I am not promoting an Oops litter, what I am saying is we need to take the drama out of the oops and evaluate what is in place for proper use and placement. I have never had an oops litter, but I can say that if any of my dogs of breeding age did breed, the litter would easily stand on its feet in terms of quality.
Also, imposing artifical standards,(like dog has to be 24 months for hips), to define something as BYB or Oops, when the OVC, SV, and FCI, have less stringent age requirements, seems to cast dispersions on the majority of German Shepherds in the world.
BTW, this post is not directed at any other posts, but merely reflects looking at things pragmatically. Sometimes, our responses are steeped in emotion and personal feelings that may not always reflect the only way to acheive soundness....for the newer people I like to let them have facts without the personal baggage inserted.


----------



## Liesje (Mar 4, 2007)

I agree. Some "oops" dogs have gone on to some pretty nice accomplishments!


----------



## selzer (May 7, 2005)

Just because they do not have purple spots and horns doesn't make it ok. 

Yes, some people have awesome dogs and house them in such a way that if there was an accident it would be between dog and bitch who would make nice pups if bred intentionally. 
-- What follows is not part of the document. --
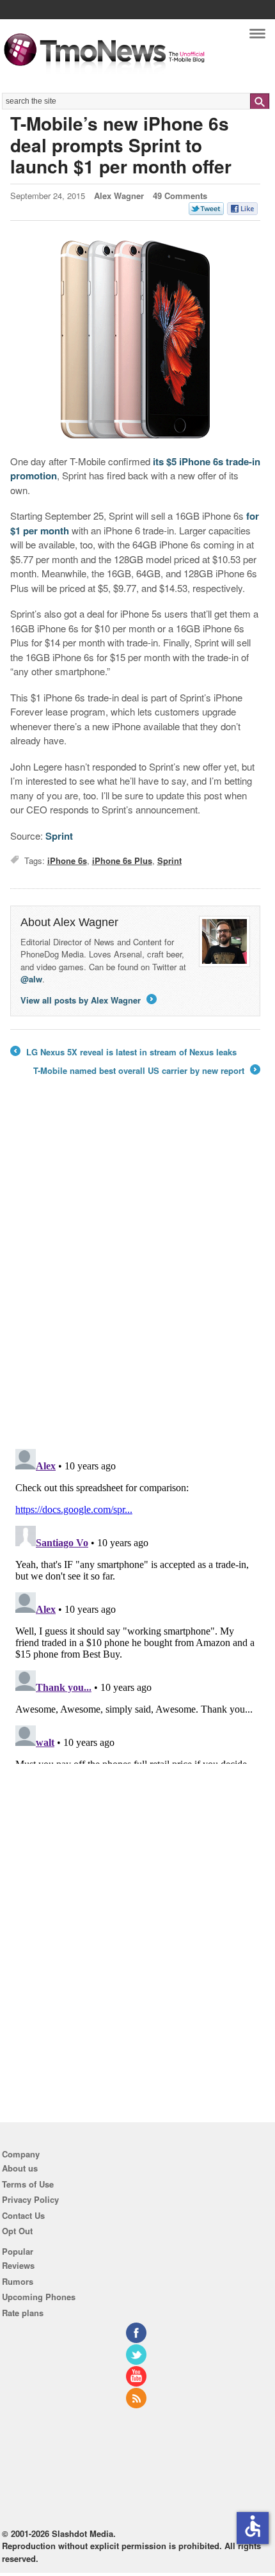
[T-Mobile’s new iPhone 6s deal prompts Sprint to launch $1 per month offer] (135, 339)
I have a bitch who will be two end of July. She is due to come into heat around the same time. Of course I do not have her OFAs yet. If I breed her this time, and plan to get her OFA's after the litter is weaned, I would be crucified here. Everyone would say PASS on that that breeder, etc. WHY? Because health screenings should be done BEFORE we breed the bitch.

So how about I just say, whoops, I was out with Joy and we met up with my friend and she had her dog with her, and ya know they were so good together that we left them in one of her kennels while we went to lunch. And when we got back, oopsie, they were tied. Can you believe our horror, after all, Joy Joy is not quite two, and doesn't have her OFAs yet. But they will make great puppies because he has an awesome pedigree. 

It is all baloney. If you are reckless, careless, ignorant, irresponsible about allowing a 1 year old bitch, brought back because of her temperament, get tied with your dog, well, what else are you careless, reckless, ignorant or irresponsible about? 

The pups have a TRIPLE whammy going for them. Her genetics may be not so good if her temperament is poor, she will imprint the puppies with a poor temperament. Now she is with people she is less familiar with, and in this environment, this immature bitch will be saddled with a litter of puppies she may not be mature enough to raise properly. 

Bad owners can buy good dogs and breed them indiscriminately, make bad decisions, and produce much worse than they started out with. Bad owners can take good dogs and ruin them. 

I would rather put my money on a pup that someone put thought and planning into than someone who will not even own up to breeding. 

Breeders should be too embarrassed to claim an oops litter. Some of them seem to wear them like a badge of honor. They certainly use them to sell their puppies. 

The pup is younger than the two pups I had out at class tonight -- much too young. And people will buy them because they are already here, and because it was an accident and we are all human. 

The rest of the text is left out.